WHAT YOU WILL DO: In the data below, begin at the line with "Screen dimensions: 852x507" and stop after the line with "the blue Download"; output those lines exactly and no pictures.

ENTRIES SHOWN:
━━━━━━━━━━━━━━━━━━━━━━━━━━━━━━
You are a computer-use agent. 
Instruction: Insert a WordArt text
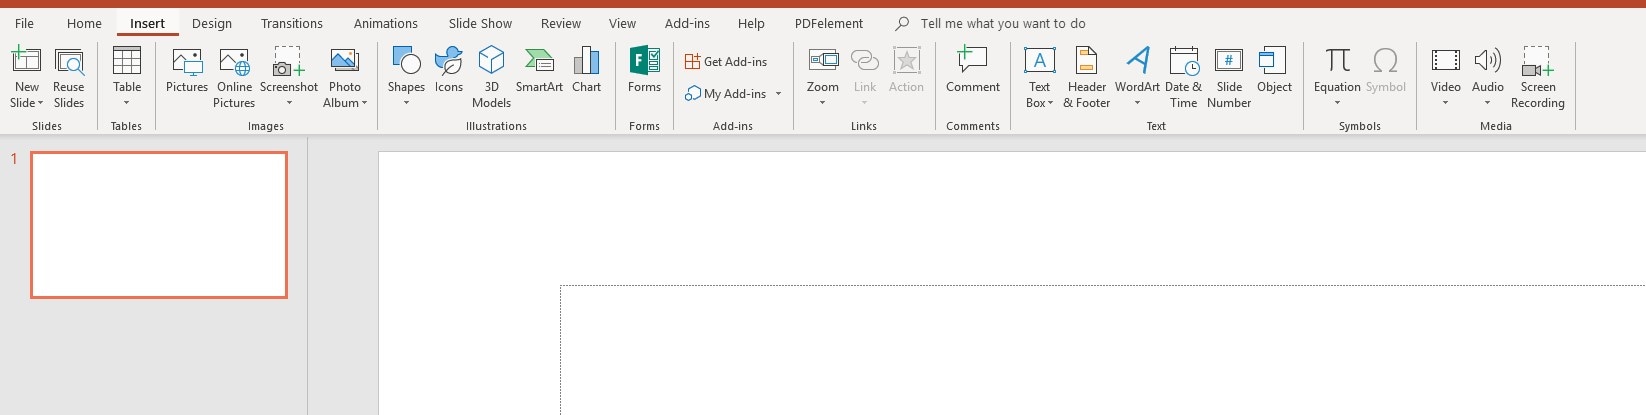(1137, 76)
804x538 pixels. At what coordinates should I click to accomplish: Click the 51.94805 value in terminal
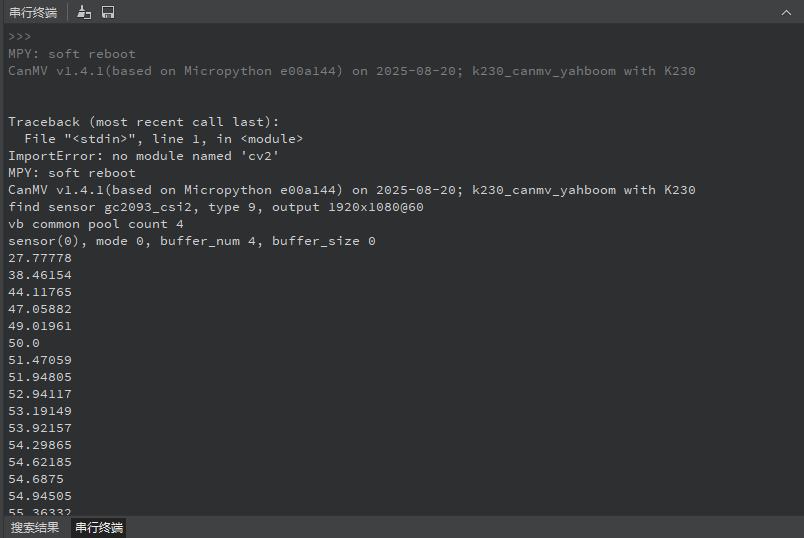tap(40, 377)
━━━━━━━━━━━━━━━━━━━━━━━━━━━━━━
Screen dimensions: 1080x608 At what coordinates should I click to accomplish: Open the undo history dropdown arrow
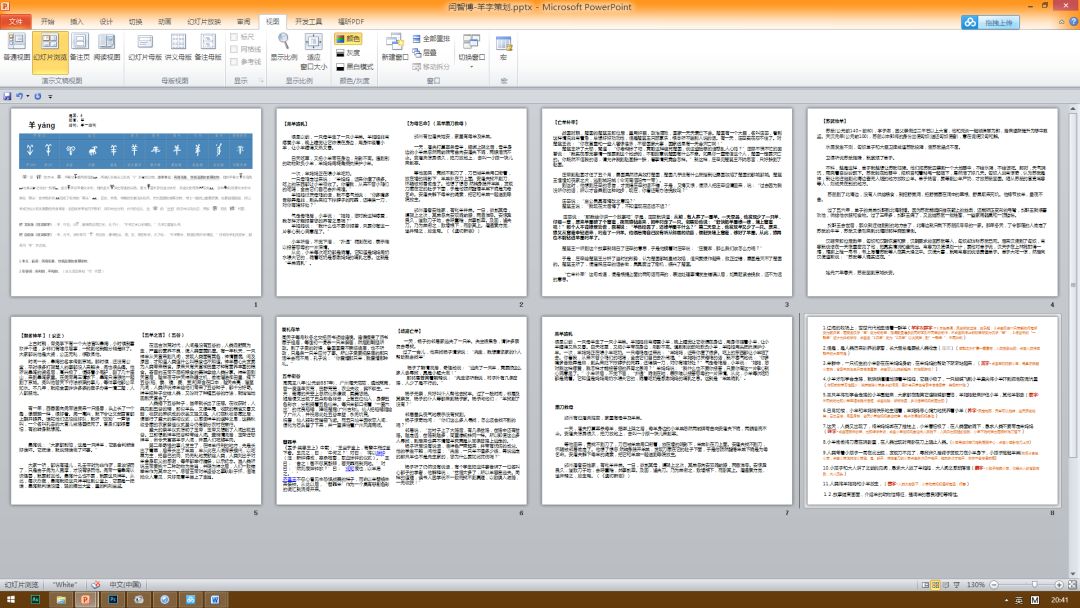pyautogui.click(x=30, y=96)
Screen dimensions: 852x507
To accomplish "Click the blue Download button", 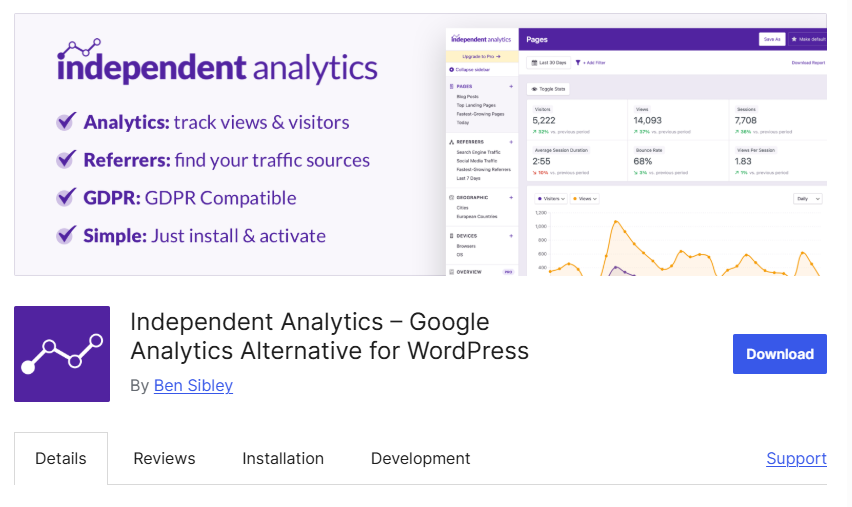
━━━━━━━━━━━━━━━━━━━━━━━━━━━━━━
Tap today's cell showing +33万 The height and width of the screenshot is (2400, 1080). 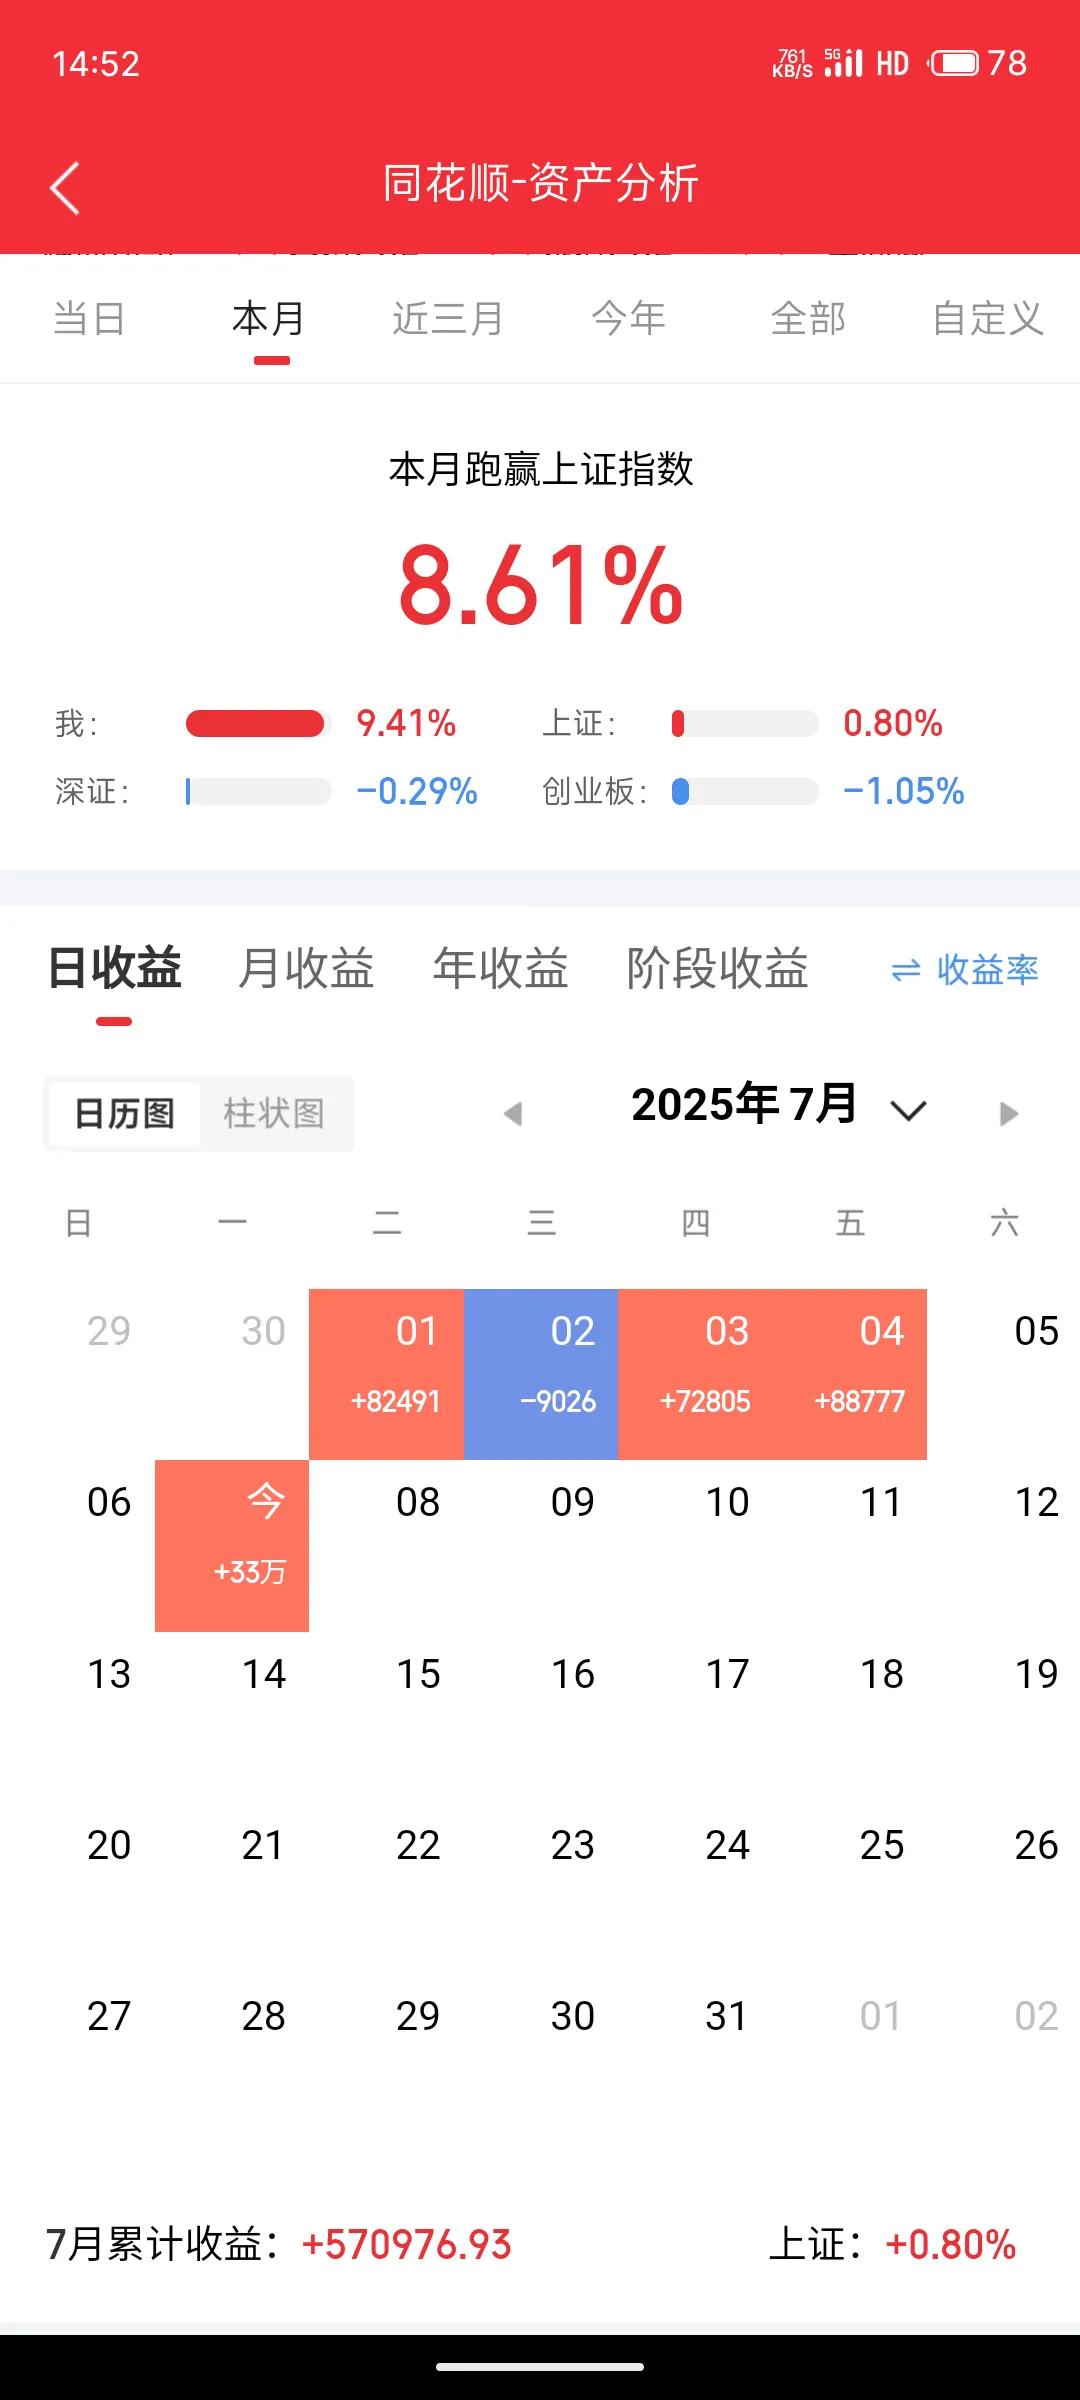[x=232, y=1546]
━━━━━━━━━━━━━━━━━━━━━━━━━━━━━━
SOLUTION TO THE EXERCISE:
Screen dimensions: 852x507
To accomplish "Click the blue Download button", 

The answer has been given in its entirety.